### Work to complete
From the job posting below, list every area in which the ideal candidate should have a strong foundation.

### Text excerpt

# # #

Engineer - ML & RL Job Edmonton area,Alberta Canada,IT/Tech

Job description

Huawei Canada has an immediate 12-month contract opening for an Engineer.

About the team:

The Software-Hardware System Optimization Lab continuously improves the power efficiency and performance of smartphone products through software-hardware systems optimization and architecture innovation. We keep tracking the trends of cutting-edge technologies, building the competitive strength of mobile AI, graphics, multimedia, and software architecture for mobile phone products.

About the job:

Design and build scalable infrastructure to support Reinforcement Learning, Online Search, Recommendation Systems, large model fine-tuning and evaluation/deployment.

Develop efficient ML solutions for Recommendation Systems and RL problems, including Multi-Armed and Contextual Bandit, Tree Search, and Multi-Agent system orchestration.

Implement and optimize deep learning architectures, including custom Transformers for agentic and decision-making systems.

Apply search and optimization techniques to efficiently fine-tune RL and ML models.

Work with large multimodal models (LLMs, VLMs), analyze their components, and fine-tune them for task-specific applications.

Conduct systematic benchmarking, new papers reading, experimentation, and validation in both simulation and real-world product environments.

Collaborate closely with research teams to scale online RL training capabilities and improve system robustness and accuracy.

Explore and integrate emerging AI methodologies and tools into production platforms.

Job requirements

About the ideal candidate:

Master’s or PhD in Computer Science, Machine Learning, or a related field.

Excellent Python programming skills with strong software engineering practices.

Strong foundation in Reinforcement Learning, Deep Learning, Recommender Systems, and Transformer-based architectures.

Demonstrated experience implementing RL algorithms beyond academic prototypes.

# # #

### Provided data
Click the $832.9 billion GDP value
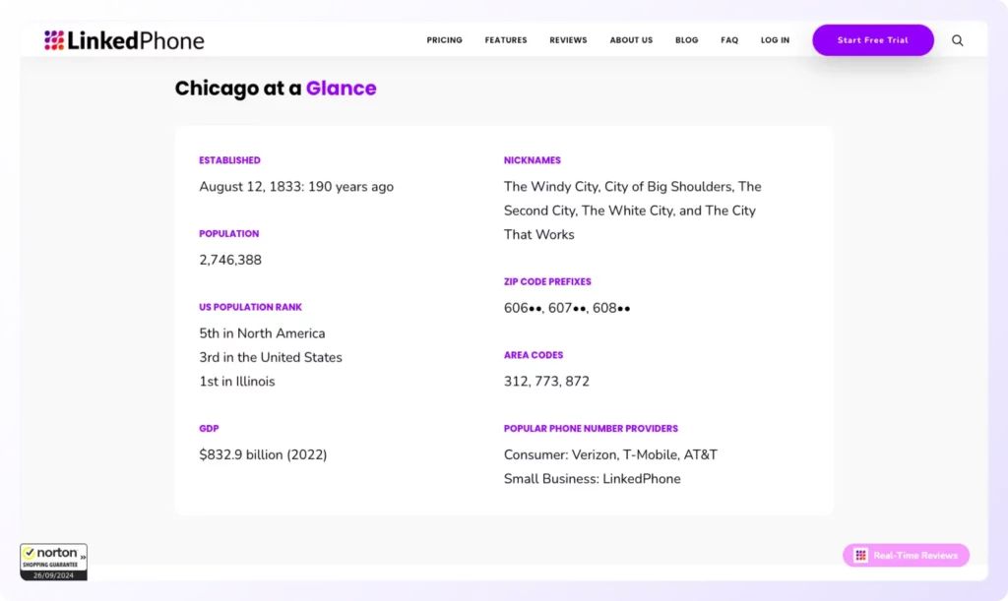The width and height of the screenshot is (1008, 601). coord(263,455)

# # #

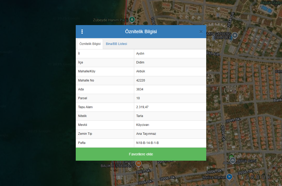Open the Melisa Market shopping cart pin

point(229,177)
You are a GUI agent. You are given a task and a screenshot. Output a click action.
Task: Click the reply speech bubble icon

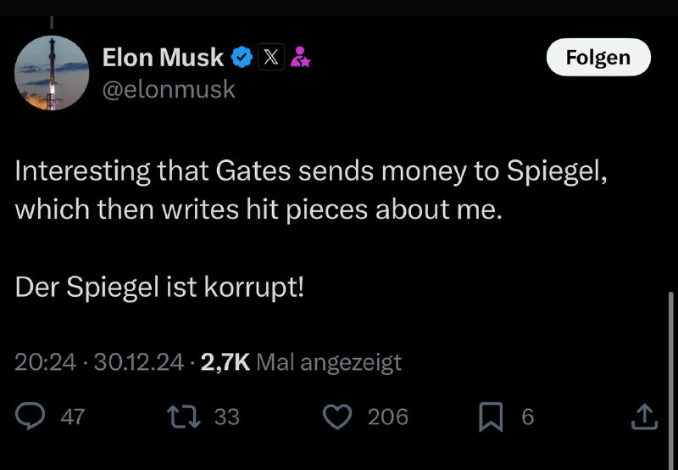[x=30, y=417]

# # #

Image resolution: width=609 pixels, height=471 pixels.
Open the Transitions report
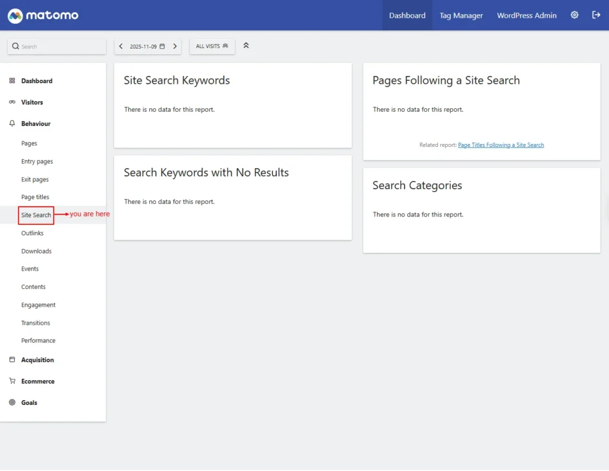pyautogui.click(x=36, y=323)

# # #

### Task solution
- Reinforcement Learning
- Deep Learning
- Recommender Systems
- Transformer-based architectures